KDM2A upregulates PD-L1 expression in fibroblasts

Whether KDM2A plays any role in immune checkpoint regulation has not been reported. We compared the expression of various immune checkpoint molecules in the RMF-EG and K2A-1 cells and found that the mRNA and protein of programmed death-ligand 1 (PD-L1) was upregulated in the K2A-1 clone (Fig. 4a).

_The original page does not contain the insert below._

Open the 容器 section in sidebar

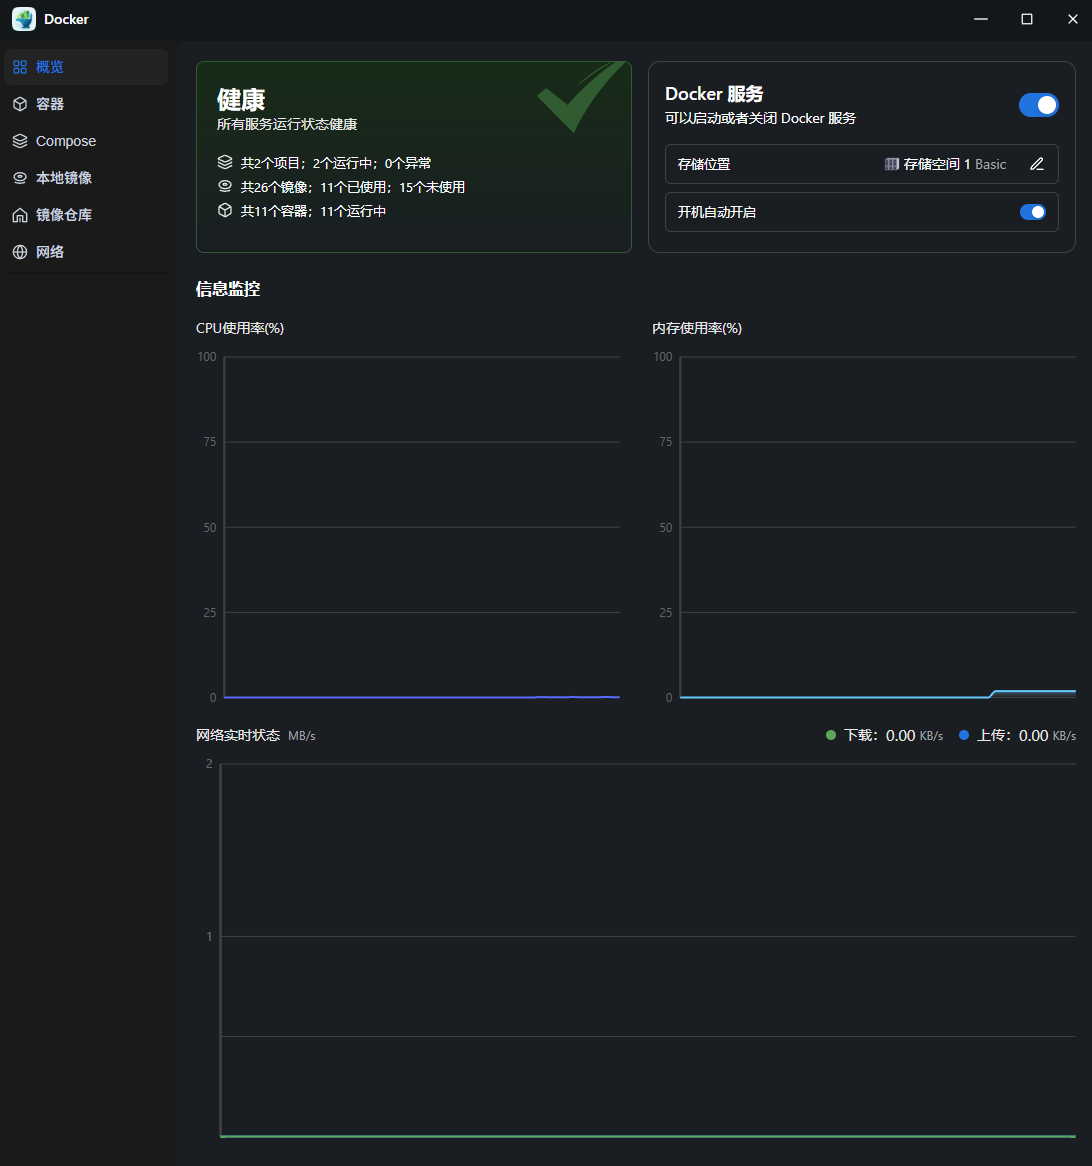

In addition, the number of PD-L1-positive cells in the K2A-1 clone was increased compared to that of RMF-EG cells (Fig. 4b). Co-culture with MDA-MB-231 breast cancer cells enhanced PD-L1 expression in the RMF-EG fibroblasts, which could be significantly reduced by treatment of daminozide or knockdown of KDM2A (Fig. 4c). Inhibition of KDM2A activity by daminozide also inhibited IL-6-induced upregulation of PD-L1 mRNA in the RMF-EG cells (Fig. 4d). These data suggested that KDM2A may directly control PD-L1 expression. We performed ChIP assay to study the occupancy of KDM2A to the proximal promoter region of human PD-L1 gene and found the increase of KDM2A promoter binding in the K2A-1 cells (Fig. 4e). Methylation of H3K36 at the same region was decreased consisting with the finding that KDM2A is a H3K36 demethylase. In addition, trimethylation of H3K4, a transcriptional activation marker, was increased in the KDM2A promoter agreeing with the upregulation of PD-L1 expression. These data suggested an important role of KDM2A in immune checkpoint regulation in CAFs.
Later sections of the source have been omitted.